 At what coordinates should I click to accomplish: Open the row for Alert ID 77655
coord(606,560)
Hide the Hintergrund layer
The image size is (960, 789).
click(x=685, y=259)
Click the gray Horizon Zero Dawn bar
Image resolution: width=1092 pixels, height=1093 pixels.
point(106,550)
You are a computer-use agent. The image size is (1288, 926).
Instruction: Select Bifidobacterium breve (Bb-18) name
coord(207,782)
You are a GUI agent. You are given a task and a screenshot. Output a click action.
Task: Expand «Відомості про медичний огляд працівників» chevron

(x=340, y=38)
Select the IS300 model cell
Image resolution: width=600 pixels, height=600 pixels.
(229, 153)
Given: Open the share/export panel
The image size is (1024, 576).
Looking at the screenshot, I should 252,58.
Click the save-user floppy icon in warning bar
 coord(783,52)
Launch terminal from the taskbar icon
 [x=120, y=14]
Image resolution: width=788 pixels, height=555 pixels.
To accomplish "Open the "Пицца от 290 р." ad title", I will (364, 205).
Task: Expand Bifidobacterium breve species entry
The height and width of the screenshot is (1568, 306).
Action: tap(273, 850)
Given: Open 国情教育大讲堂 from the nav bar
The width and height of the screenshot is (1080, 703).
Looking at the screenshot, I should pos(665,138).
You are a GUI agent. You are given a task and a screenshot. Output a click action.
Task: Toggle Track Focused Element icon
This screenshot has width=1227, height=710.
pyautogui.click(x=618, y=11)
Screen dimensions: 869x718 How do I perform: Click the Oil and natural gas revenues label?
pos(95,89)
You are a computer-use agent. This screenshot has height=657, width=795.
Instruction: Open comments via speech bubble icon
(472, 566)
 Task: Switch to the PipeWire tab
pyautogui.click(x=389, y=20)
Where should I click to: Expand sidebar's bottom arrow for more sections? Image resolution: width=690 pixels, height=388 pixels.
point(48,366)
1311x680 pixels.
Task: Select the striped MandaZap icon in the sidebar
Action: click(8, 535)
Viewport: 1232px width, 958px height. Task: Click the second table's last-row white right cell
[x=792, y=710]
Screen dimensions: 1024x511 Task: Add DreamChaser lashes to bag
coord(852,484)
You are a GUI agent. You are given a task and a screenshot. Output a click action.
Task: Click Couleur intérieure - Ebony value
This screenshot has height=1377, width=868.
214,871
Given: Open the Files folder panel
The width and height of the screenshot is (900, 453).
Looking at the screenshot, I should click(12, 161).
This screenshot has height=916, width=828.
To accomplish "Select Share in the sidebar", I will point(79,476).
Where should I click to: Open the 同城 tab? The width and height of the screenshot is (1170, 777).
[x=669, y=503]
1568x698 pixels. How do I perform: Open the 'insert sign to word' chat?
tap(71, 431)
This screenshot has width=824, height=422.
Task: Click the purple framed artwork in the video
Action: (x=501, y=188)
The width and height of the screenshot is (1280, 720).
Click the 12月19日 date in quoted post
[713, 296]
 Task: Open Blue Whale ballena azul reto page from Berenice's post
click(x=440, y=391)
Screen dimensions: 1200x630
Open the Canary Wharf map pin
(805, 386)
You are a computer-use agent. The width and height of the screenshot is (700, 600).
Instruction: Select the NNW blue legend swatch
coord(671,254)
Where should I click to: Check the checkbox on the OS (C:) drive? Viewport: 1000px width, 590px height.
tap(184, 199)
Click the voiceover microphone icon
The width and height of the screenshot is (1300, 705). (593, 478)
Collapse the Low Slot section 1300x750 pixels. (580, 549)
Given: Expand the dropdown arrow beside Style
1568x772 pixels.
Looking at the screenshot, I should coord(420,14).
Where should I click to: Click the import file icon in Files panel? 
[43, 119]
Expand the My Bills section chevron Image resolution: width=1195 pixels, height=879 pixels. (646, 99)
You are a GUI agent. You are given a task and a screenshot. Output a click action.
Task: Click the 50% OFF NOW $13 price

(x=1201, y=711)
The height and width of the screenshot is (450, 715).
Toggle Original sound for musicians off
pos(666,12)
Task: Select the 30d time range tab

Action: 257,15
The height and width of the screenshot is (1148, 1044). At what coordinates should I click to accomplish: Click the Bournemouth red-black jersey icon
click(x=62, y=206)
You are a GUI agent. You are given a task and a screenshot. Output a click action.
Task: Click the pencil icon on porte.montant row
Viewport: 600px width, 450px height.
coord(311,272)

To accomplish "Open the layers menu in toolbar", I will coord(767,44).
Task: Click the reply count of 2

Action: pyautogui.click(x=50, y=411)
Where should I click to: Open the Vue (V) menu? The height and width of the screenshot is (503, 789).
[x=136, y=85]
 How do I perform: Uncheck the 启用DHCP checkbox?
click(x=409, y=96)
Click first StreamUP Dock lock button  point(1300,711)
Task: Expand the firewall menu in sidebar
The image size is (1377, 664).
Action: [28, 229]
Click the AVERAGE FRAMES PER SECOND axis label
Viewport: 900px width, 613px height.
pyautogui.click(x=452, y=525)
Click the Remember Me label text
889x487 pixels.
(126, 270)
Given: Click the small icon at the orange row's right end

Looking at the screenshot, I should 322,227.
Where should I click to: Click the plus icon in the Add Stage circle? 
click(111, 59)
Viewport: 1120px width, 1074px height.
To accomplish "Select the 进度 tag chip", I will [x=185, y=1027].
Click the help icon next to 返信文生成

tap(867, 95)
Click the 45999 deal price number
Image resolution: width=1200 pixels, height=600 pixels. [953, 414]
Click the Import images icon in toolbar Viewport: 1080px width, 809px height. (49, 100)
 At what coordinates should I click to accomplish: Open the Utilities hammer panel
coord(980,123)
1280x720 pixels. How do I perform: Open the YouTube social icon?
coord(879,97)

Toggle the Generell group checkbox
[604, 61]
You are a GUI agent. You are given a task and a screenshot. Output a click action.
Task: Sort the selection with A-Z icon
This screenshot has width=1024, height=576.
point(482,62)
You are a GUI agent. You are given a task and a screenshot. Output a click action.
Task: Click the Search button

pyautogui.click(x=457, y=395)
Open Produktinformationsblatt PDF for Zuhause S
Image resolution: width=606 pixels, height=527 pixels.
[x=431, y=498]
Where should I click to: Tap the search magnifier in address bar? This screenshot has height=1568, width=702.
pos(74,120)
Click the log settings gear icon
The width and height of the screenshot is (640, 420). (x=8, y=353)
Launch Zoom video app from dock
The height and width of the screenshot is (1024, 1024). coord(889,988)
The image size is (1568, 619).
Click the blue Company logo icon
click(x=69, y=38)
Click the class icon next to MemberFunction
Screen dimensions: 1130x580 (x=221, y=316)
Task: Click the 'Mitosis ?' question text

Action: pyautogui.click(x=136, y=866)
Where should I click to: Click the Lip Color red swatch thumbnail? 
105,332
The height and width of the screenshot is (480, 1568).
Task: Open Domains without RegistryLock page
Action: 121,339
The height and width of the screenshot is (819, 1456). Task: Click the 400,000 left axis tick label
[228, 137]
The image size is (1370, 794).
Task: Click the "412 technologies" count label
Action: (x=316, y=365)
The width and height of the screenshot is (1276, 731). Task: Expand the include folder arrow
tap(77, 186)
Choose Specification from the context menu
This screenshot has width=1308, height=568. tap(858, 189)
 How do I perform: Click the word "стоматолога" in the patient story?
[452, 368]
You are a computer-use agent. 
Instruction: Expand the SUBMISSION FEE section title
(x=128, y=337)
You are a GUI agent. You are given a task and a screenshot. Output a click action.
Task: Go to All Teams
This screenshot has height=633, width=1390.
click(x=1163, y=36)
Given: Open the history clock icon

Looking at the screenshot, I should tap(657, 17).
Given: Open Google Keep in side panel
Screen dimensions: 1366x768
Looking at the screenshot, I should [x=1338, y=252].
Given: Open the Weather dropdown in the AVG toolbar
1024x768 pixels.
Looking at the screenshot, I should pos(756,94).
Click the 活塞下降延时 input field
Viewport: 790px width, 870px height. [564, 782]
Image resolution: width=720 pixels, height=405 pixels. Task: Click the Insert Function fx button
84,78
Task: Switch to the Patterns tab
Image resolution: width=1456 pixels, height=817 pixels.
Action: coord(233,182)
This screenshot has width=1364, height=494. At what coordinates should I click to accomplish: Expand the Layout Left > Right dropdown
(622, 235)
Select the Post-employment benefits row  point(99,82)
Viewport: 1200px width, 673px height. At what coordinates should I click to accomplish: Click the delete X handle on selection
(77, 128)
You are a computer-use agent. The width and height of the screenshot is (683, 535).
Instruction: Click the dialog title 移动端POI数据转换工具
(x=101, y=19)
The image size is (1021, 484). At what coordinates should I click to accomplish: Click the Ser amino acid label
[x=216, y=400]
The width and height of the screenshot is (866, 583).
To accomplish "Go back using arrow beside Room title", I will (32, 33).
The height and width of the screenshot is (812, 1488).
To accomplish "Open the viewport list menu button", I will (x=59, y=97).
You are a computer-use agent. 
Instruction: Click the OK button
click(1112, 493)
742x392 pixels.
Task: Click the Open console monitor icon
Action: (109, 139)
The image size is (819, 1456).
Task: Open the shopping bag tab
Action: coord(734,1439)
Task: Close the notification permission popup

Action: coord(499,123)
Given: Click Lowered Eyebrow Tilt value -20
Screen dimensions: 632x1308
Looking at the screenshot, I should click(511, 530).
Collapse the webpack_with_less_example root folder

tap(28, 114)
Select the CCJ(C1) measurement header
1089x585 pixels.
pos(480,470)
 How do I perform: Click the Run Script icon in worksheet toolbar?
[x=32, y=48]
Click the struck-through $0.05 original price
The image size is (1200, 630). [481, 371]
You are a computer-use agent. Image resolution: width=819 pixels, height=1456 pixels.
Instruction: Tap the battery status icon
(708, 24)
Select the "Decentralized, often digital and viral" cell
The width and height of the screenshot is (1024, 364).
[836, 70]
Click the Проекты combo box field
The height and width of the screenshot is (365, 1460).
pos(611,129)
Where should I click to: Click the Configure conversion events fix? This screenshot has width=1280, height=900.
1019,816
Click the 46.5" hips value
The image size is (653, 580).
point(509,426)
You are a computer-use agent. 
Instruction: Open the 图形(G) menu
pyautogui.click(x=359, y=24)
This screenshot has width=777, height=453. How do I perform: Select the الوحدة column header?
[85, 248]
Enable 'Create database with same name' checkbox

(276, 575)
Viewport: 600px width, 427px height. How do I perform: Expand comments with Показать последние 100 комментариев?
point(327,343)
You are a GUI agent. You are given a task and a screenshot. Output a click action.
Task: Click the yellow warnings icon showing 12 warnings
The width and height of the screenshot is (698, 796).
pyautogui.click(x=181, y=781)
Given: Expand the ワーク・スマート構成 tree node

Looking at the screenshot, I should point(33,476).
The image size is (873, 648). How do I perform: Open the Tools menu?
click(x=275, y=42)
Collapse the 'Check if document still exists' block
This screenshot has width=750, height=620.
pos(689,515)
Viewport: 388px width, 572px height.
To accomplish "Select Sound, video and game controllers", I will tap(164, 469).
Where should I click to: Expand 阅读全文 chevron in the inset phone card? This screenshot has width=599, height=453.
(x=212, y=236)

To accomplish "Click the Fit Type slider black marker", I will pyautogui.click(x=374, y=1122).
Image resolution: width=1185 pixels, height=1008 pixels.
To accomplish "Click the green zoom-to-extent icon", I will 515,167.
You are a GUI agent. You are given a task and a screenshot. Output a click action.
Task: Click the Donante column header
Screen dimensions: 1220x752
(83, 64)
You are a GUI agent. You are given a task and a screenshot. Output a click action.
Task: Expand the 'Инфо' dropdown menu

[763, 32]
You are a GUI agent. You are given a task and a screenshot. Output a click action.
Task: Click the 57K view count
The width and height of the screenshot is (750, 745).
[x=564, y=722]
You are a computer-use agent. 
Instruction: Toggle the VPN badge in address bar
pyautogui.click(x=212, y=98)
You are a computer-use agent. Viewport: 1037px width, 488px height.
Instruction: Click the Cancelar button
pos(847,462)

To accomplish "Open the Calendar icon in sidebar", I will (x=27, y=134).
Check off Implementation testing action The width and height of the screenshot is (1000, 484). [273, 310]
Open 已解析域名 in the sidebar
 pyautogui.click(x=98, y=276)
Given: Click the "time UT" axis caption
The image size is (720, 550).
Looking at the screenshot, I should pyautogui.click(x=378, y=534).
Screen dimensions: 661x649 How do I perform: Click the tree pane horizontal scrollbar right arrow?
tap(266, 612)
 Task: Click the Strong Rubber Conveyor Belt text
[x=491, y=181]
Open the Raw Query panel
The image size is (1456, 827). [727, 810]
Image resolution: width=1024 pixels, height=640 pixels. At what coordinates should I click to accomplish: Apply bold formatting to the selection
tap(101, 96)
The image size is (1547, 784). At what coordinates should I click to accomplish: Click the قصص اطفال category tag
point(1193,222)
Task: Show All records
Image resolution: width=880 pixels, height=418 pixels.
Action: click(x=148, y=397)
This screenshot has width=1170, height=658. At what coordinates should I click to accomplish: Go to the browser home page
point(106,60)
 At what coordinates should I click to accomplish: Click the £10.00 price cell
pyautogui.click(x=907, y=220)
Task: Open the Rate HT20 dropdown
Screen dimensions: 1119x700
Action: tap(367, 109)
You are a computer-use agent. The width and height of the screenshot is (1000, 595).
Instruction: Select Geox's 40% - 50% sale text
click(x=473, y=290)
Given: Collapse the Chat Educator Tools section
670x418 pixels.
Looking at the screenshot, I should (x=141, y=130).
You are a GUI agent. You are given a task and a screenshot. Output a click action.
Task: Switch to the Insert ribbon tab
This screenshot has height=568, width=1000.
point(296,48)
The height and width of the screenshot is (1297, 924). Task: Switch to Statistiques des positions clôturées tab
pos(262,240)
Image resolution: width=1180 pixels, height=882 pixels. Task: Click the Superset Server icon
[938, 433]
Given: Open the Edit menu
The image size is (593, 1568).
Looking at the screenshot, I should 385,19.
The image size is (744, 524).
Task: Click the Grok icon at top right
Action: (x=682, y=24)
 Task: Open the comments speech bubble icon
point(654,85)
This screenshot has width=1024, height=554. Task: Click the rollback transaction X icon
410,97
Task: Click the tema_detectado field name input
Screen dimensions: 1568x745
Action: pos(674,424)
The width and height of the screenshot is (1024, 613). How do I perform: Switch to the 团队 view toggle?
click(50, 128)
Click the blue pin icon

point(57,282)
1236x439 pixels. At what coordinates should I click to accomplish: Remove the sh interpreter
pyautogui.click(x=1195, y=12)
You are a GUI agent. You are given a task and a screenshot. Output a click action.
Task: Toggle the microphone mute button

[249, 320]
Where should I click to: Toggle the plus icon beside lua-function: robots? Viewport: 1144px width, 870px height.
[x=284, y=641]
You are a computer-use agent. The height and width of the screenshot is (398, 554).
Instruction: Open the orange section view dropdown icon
--*--
# Exercise details
Within the data above, pick out all lines holding the word "computer".

# Expected output
You are a computer-use agent. The image size is (1288, 926).
You are a computer-use agent. This screenshot has height=657, width=795.
You are a computer-use agent. The width and height of the screenshot is (700, 600).
You are a computer-use agent. 
You are a computer-use agent. The width and height of the screenshot is (683, 535).
You are a computer-use agent. 
You are a computer-use agent. Image resolution: width=819 pixels, height=1456 pixels.
You are a computer-use agent. 
You are a computer-use agent. 
You are a computer-use agent. Viewport: 1037px width, 488px height.
You are a computer-use agent. The width and height of the screenshot is (1000, 595).
You are a computer-use agent. The height and width of the screenshot is (398, 554).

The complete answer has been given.